2 thoughts on “studios clamping down on library sales?”

  1. In the US, the copyright ‘first sale doctrine’ pretty clearly gives anyone that has purchased a DVD the right to loan or rent it out — I don’t think there’s any legal support for a higher price for rental copies. The first sale doctrine’s applicability to computer software is less clear, but when it comes to DVD’s, I believe it is pretty clear (but I’m still not a lawyer).

    Now I don’t think that means any particular vendor has to sell to you; if the library vendors are following studio requests not to sell retail copies to libraries, I believe they are entitled to do that.

    But if a library buys an ordinary retail copy of a DVD off of Amazon, I believe in the US they have a clear legal right to do so, and proceed to loan it out.

    http://en.wikipedia.org/wiki/First-sale_doctrine#Application_to_DVDs_and_NEBG_v_Weinstein

    [Although I totally agree with you that there is more to libraries than warehouse of content.

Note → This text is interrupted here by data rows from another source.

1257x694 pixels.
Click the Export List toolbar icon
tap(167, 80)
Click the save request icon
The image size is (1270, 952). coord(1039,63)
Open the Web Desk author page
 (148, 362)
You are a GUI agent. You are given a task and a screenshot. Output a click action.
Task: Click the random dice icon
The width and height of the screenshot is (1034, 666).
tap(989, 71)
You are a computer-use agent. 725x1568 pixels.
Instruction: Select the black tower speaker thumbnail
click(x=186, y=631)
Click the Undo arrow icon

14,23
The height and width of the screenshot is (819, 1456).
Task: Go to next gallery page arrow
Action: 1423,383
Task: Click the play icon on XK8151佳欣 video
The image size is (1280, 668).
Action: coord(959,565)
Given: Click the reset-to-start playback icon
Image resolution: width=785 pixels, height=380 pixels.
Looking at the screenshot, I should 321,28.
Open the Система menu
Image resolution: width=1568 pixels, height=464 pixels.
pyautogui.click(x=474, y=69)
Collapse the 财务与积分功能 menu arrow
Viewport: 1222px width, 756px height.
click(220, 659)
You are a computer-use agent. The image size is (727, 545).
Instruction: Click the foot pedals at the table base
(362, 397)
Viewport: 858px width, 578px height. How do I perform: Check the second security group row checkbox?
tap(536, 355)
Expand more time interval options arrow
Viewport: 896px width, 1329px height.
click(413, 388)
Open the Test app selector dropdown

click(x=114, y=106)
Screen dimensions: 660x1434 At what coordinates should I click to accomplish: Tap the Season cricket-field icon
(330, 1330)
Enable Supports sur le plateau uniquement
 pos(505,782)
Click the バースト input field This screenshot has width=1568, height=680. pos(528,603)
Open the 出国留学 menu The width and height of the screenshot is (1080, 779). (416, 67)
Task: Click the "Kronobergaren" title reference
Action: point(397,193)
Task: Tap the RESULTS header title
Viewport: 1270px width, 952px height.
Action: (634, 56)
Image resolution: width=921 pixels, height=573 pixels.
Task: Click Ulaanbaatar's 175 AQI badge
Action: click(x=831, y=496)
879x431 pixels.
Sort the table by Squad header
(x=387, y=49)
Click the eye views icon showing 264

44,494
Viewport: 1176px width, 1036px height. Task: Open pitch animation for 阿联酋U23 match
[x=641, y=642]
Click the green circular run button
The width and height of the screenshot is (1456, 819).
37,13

I also think it’s important that we stick up for our rights when in cases where we DO want to have content, and not be forced into an alternate path by over-reaching copyright holders.]

  2. Jonathon, there’s no doubt that libraries are still allowed to circulate physical items that they purchase (so long as there’s no shrinkwrap EULA, which DVDs still don’t have), and it’s not the end of the world that libraries will have to buy retail copies at, well, retail. However, the volume of purchasing that many larger libraries do can be extremely challenging to manage efficiently using consumer-oriented sales and fulfillment interfaces. But that’s not the big deal here. The big deal is pressure being applied to distributors by publishers to restrict what libraries can purchase from them. It’s a dead canary and a slippery, slippery slope.

    I don’t think that libraries are fucked because we eventually won’t be able to buy commercial content anymore, I think libraries are fucked because most libraries believe they will always be able to buy commerical content and have not already begun the shift away from buying copies of things that already exist everywhere to creating or digitizing things that don’t exist anywhere.